Gallery: Summer Reading by Joshua Jarrett
Q: Hi Joshua Jarrett! Briefly tell us about yourself.
A: I'm a painter. I'm from Flowery Branch, Georgia, and I recently graduated from Columbus State University and moved to Atlanta where I draw and paint as much as I can.
Q: Who and what are some of your biggest influences?
A: Off the top of my head, Mary Cassatt, Alice Neel, Hope Gangloff, Laura Callaghan, and old Japanese woodblock prints are all huge to me.
Q: Are you still making work for your recent series, Summer Reading?
A: I am. It's the sort of thing I want to continue with until fall really hits, and I might pick it back up in the spring. The feeling of summertime is a major source of inspiration for these pictures. That's why it’s titled Summer Reading, because I want to capture that hot, lazy, long day feel. I'll keep making them until I don't feel it any more.

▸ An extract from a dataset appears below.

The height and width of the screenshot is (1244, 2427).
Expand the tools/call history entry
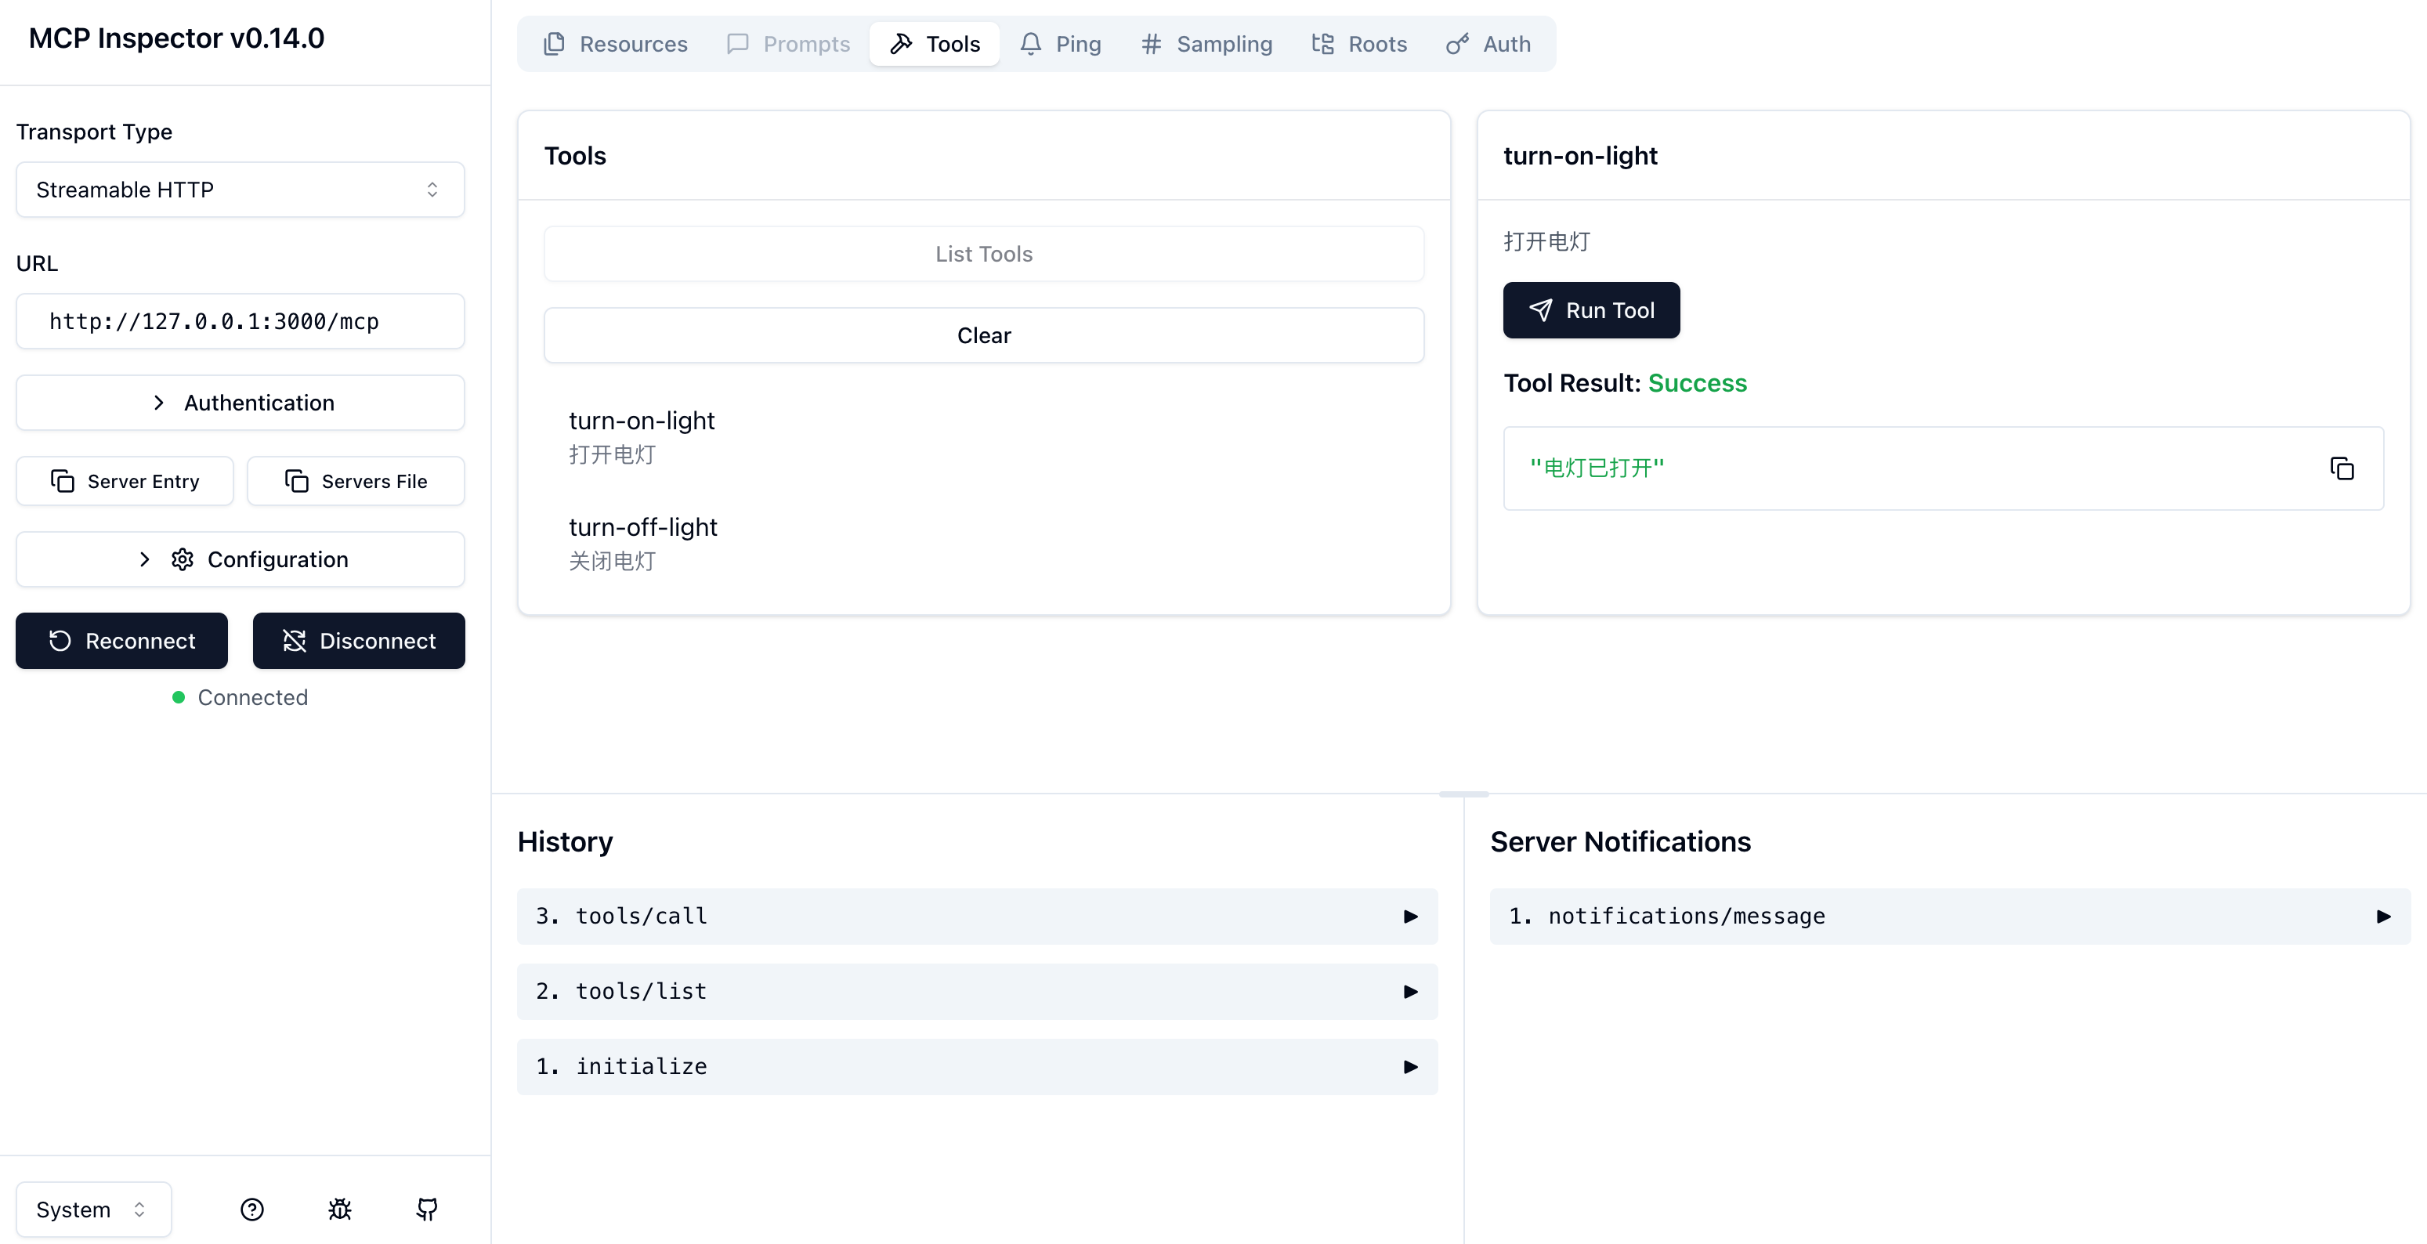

Q: Your work has strong narrative elements and you seem to enjoy playing with the relationship of the subject with the inside and outside world—whether looking through a window or doorway, or at a newspaper or cellphone. Can you tell us more about the themes you’re working with and hoping to convey?
A: For me, one of the best subjects for figural art is leisure. I want to give the viewer a look into these colorful homes with these characters, let them be a voyeur. I imagine each picture is the home of a different couple, as they externalize the push and pull of going or staying. Waiting for an Uber, booking a room, or just deciding if you even want to go out that night or not; the tension of laziness versus leisure is so quintessential summer to me. And in my personal life, having just graduated from college and moved home, I'm facing the choice of getting a full time job and moving out, or working part time so I can focus more on my art. There's a little bit of a personal struggle wrapped up in the bright colors and droll little scenarios.
Q: You’ve said that you view this body of work as a successor to your previous series, In Home. Thematically and subject wise, they feel very closely related, but the new work is all digital, correct? Can you tell us how your process and style has changed?
A: It's almost all digital. The lines are drawn in pen, scanned, and then the rest is colored digitally. For In Home., I was really trying to work out how a sensual but not necessarily sexualized male form can function in the kind of fine art and aesthetic context I'm interested in. To make those, I screen printed several different colors, as well as hand painted certain areas, and I did this roughly a dozen times per edition. Working this way was very expensive and time consuming. Working digitally the way I am now, and thinking of it more as illustration than fine art, allows me to work faster, produce more, and implement a lot more colors; I feel a little freer to experiment.
Q: What do you like most about working in the comic/zine format?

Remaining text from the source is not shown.